Another approach to file serving involves the use of clusters. The simple definition of a cluster is two or more physical computers collectively hosting one or more applications. A major advantage to clusters is in the ability for an application to be able to move from one node to another in the cluster. The process of an application moving to another node is known as failover. A shared storage device between all nodes in the cluster is needed so that an application will see a consistent view of its data regardless of the physical node that is hosting it. With these capabilities, when many think of the term cluster, they quickly realize the benefits of availability provided by clustering.

The two primary architectures available for file serving clusters are failover clusters and shared data clusters. The difference between these architectures lies in how the cluster's shared storage is accessed.
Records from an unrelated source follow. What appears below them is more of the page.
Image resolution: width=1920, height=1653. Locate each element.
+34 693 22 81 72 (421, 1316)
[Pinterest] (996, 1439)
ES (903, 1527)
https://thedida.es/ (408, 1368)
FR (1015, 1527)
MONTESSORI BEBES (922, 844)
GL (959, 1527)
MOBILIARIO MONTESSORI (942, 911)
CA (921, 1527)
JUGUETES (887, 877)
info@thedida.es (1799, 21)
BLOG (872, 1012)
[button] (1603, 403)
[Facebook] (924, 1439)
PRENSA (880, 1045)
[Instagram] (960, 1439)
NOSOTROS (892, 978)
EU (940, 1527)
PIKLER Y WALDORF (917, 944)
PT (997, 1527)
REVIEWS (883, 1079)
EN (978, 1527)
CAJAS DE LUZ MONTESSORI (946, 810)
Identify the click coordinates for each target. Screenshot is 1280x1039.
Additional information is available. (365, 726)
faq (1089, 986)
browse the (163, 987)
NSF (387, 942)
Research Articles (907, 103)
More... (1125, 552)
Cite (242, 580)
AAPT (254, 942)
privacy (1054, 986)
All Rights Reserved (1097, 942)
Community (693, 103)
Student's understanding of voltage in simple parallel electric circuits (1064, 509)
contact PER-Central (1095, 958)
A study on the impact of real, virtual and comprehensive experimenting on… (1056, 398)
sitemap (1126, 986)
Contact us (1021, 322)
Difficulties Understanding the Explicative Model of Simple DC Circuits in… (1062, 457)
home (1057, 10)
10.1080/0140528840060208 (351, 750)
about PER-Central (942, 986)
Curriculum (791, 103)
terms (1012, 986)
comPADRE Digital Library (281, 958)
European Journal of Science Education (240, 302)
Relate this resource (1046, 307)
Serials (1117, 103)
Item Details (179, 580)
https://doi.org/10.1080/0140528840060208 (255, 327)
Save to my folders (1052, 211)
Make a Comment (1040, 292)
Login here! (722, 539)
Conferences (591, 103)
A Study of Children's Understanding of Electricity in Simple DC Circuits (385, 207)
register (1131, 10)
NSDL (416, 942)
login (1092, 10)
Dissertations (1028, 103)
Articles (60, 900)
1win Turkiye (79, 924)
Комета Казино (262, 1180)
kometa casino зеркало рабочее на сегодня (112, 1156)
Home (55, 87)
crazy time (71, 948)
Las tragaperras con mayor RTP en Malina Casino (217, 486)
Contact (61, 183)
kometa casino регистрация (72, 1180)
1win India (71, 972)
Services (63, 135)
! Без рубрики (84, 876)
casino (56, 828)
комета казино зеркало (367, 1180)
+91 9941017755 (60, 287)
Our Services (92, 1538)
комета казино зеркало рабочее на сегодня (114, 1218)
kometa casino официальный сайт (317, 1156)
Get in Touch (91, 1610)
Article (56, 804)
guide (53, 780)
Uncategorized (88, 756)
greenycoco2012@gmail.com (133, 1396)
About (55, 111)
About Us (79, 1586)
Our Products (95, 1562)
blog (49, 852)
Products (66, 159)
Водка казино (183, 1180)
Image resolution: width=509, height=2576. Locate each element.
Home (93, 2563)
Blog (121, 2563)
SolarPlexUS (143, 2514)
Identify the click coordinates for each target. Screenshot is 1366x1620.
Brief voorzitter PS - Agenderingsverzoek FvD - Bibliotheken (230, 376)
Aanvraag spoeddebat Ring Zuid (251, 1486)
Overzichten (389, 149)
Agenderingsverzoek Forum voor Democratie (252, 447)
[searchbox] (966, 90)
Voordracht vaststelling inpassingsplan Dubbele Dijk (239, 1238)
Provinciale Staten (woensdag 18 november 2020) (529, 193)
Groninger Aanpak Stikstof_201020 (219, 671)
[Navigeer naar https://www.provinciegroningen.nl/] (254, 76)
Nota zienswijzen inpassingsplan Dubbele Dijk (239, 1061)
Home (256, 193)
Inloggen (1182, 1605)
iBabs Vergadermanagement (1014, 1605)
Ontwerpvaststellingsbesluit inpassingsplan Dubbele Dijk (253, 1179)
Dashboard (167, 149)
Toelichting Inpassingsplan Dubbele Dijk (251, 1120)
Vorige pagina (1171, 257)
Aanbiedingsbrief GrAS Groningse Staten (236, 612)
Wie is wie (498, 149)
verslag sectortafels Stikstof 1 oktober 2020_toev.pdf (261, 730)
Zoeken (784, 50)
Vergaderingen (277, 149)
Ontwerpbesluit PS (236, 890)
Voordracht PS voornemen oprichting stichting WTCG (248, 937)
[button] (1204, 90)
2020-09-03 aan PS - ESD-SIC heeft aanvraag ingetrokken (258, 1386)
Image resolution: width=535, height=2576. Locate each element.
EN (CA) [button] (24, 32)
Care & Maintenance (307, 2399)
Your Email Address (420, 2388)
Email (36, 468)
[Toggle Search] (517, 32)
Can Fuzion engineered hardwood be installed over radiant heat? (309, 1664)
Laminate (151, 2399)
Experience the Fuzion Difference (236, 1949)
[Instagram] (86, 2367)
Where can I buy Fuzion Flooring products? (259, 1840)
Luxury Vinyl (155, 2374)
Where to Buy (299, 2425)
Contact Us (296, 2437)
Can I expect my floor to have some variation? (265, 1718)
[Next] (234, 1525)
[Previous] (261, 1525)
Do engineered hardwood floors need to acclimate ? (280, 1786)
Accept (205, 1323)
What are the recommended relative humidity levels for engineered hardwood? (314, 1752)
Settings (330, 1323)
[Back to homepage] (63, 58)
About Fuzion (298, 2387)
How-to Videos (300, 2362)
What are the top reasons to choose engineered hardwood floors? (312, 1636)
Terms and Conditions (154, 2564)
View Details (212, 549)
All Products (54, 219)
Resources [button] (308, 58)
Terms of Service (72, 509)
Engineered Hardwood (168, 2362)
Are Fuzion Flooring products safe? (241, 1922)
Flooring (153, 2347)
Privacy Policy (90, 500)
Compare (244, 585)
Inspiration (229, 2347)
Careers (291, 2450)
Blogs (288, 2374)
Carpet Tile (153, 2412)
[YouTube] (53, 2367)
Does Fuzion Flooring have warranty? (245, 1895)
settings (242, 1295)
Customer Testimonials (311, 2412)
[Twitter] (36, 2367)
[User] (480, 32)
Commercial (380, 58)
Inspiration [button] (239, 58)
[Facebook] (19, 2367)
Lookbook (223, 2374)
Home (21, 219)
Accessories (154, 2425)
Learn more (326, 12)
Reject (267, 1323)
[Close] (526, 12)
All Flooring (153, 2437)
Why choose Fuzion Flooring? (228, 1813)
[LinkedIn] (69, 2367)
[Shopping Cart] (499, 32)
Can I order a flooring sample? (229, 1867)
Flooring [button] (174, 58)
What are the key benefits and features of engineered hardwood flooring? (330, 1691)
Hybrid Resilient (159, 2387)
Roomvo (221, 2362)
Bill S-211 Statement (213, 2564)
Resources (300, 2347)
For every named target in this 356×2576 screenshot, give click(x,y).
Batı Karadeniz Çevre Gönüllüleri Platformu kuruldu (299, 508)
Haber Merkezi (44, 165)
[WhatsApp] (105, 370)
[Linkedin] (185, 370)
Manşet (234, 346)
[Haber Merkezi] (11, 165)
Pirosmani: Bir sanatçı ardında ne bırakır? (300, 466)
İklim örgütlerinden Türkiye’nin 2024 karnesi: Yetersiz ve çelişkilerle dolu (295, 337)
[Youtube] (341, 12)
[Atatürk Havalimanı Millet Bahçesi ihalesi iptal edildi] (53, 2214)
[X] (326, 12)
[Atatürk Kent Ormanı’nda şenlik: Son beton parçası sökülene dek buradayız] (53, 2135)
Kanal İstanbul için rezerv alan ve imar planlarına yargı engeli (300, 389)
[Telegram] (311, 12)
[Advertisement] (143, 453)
With failover clustering, one node in the cluster exclusively owns a portion of the shared store resource. If an application in the cluster needs to fail over to another node, the failover node will need to mount the storage before bringing the application online. Figure 1.4 illustrates a failover cluster.

Figure 1.4: Failover cluster with SCSI-attached shared storage.

Notice that a heartbeat connection is also shown in the illustration. The heartbeat represents a dedicated network over which the cluster nodes can monitor each other. In this way, a node can determine whether another node is offline. If no dedicated heartbeat network is present, the cluster nodes will monitor each other over the LAN.

In a simple failover cluster, one node hosts an application, such as a file server inside a virtual server. The virtual server acts as an addressable host on the network and has a unique host name and IP address. The second node, the passive node, monitors the first node for failure. If the first node becomes non-responsive, the second node will assume control of the virtual server. Many popular OS vendors offer failover clustering support with their OSs. For example, Microsoft Windows Server 2003 (WS2K3) Enterprise Edition and Red Hat Enterprise Advanced Server 4.0 with the add-on Cluster Suite both support as many as 8-node failover clusters. The open source High-Availability Linux Project offers support for failover clusters of 8 nodes or more.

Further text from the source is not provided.